• _WHAT THE TASK ASKS_:
Your copy should match the entries exactly, with the pictures left out.

• _EXERCISE INPUT_:

------------------------------------------------------------------------

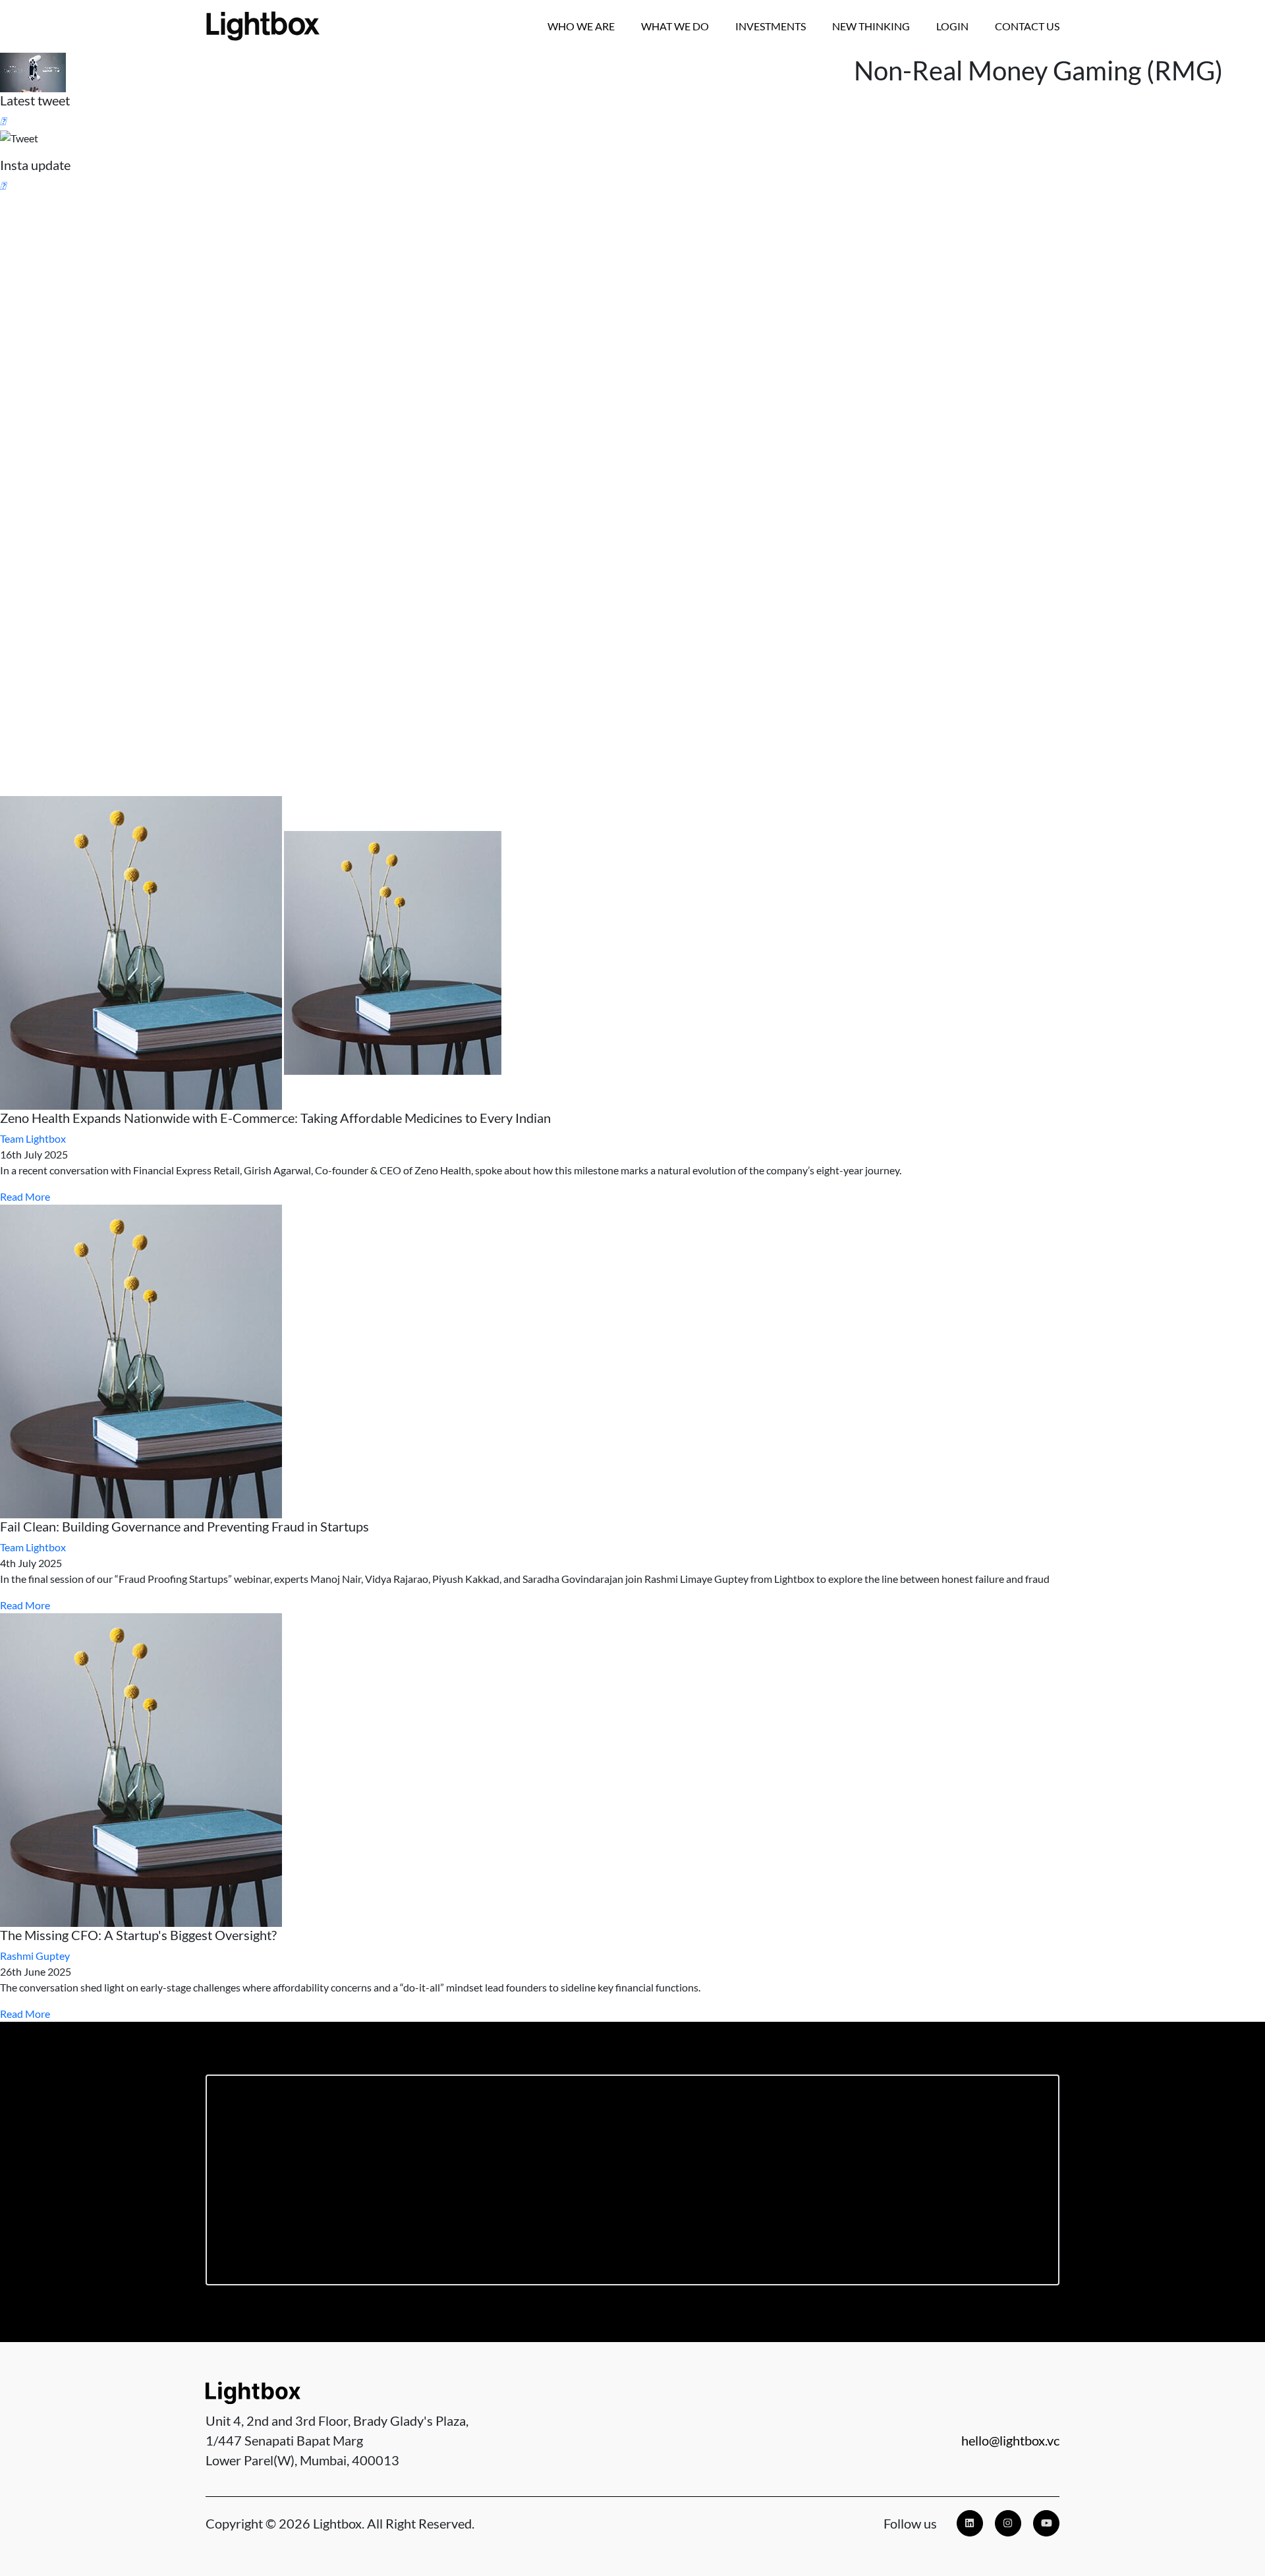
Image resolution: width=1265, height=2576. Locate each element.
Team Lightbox (33, 1138)
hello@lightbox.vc (1010, 2440)
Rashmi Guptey (35, 1955)
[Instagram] (1008, 2523)
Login (952, 26)
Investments (770, 26)
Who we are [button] (581, 26)
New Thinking (871, 26)
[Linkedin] (970, 2523)
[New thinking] (632, 953)
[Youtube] (1046, 2523)
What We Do (675, 26)
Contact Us (1027, 26)
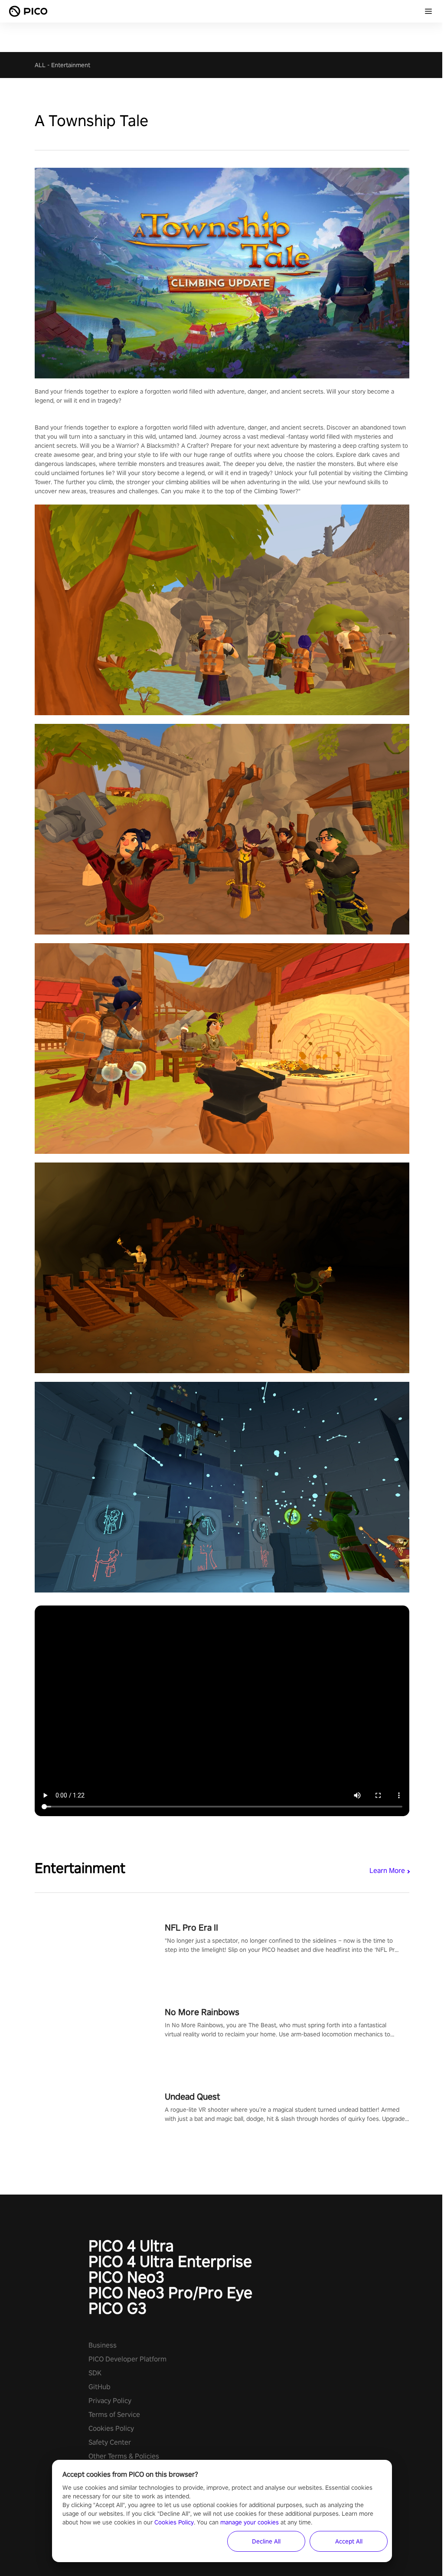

------------------------------------------------------------------------

• _REPLY TO THE EXERCISE_:
Image resolution: width=1265, height=2576. Locate each element.
Team Lightbox (33, 1138)
hello@lightbox.vc (1010, 2440)
Rashmi Guptey (35, 1955)
[Instagram] (1008, 2523)
Login (952, 26)
Investments (770, 26)
Who we are [button] (581, 26)
New Thinking (871, 26)
[Linkedin] (970, 2523)
[New thinking] (632, 953)
[Youtube] (1046, 2523)
What We Do (675, 26)
Contact Us (1027, 26)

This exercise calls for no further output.